TEXT SHOWN |

Driver Error?

Hello,

here I have a simple programm, that sometimes works and sometimes fails. More accurate, I have two GTX580 mounted on one board.

When I run the code on decive 0, the example fails.

When I run the code on decive 1, the example works.

Has anyone a idea what might be the issue?

The code shall write 1.0 in an array of size[750][56][56], thats it.

I use official OpenCL 1.1 C++ Bindings.

const unsigned int deviceID = 0;

	// Platform

	VECTOR_CLASS< cl::Platform > platformList;

	cl::Platform::get(&platformList);

	cl::Platform thePlatform = platformList[0];

	// Device

	VECTOR_CLASS< cl::Device > gpuList;

	thePlatform.getDevices(CL_DEVICE_TYPE_GPU, &gpuList);

	cl::Device theDevice = gpuList[deviceID];

	// Context & Q

	cl::Context theContext(	VECTOR_CLASS< cl::Device >(1,theDevice) );

	cl::CommandQueue theQueue(theContext,theDevice);

	// Kernel

	const string kernelString="\n\

	__kernel\n\

	void ErrorKernel(	__global float data[750][56][56] )\n\

	{\n\

		const size_t threadblocknr = get_group_id(0);\n\

		const size_t lid0 = get_local_id(0);\n\

		const size_t lid1 = get_local_id(1);\n\

		const size_t element_k = threadblocknr*1+lid0;\n\

		for (size_t col=0; col < 56; col++)\n\

		{\n\

			data[element_k][col][lid1] = 1.0f;\n\

		}\n\

	}";

	cout << kernelString << endl;

	// todo check +1

	cl::Program::Sources theSource (1,make_pair(kernelString.c_str(), kernelString.length()+1));

	cl::Program theProgram (theContext, theSource);

	theProgram.build( VECTOR_CLASS< cl::Device >(1,theDevice) );

	cl::Kernel theKernel(theProgram,"ErrorKernel");

	// Kernel Arguments

	cl::Buffer data(theContext,CL_MEM_READ_WRITE,sizeof(cl_float)*750*56*56);

	theKernel.setArg(0,data);

	// Enqueue Kernel

	const cl::NDRange offset = cl::NullRange;

			const cl::NDRange local (     1,56);

			const cl::NDRange global( 750*1,56);

	theQueue.finish();	// safety first

	theQueue.enqueueNDRangeKernel(theKernel,offset,global,local);

	theQueue.finish();

	// read back data

	float* ones = new float [750*56*56];

	theQueue.enqueueReadBuffer(data,CL_TRUE,0,sizeof(cl_float)*750*56*56,ones);

	theQueue.finish();	// safety first

	// sum over all entries

	float sum = 0.0;

	for(unsigned int i=0;i<750*56*56;i++) sum += ones[i];

	if (sum == 750*56*56) cout << "SUCCESS: sum = 2352000"<<endl;

	else cout << "ERROR: sum = " << sum << endl;

cudatoolkit_3.2.16_linux_64_ubuntu10.04

SDK Version: gpucomputingsdk_3.2.16_linux

Driver: 260.19.36 on a GTX580

Thanks.

SUPPLIED MATERIAL |
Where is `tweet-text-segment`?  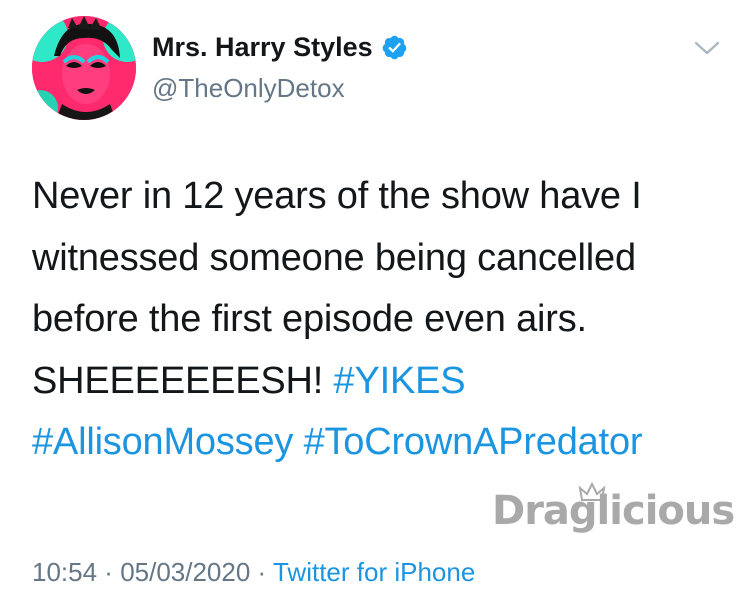
tweet-text-segment is located at coordinates (298, 442).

WORK TASK |
Revise everything in the forum post from "here I have" down to "size[750][56][56], thats it.", replacing "issue" with "problem". The material stands on its own and has no connection to the forum post.

EXERCISE ANSWER |
here I have a simple programm, that sometimes works and sometimes fails. More accurate, I have two GTX580 mounted on one board.

When I run the code on decive 0, the example fails.

When I run the code on decive 1, the example works.

Has anyone a idea what might be the problem?

The code shall write 1.0 in an array of size[750][56][56], thats it.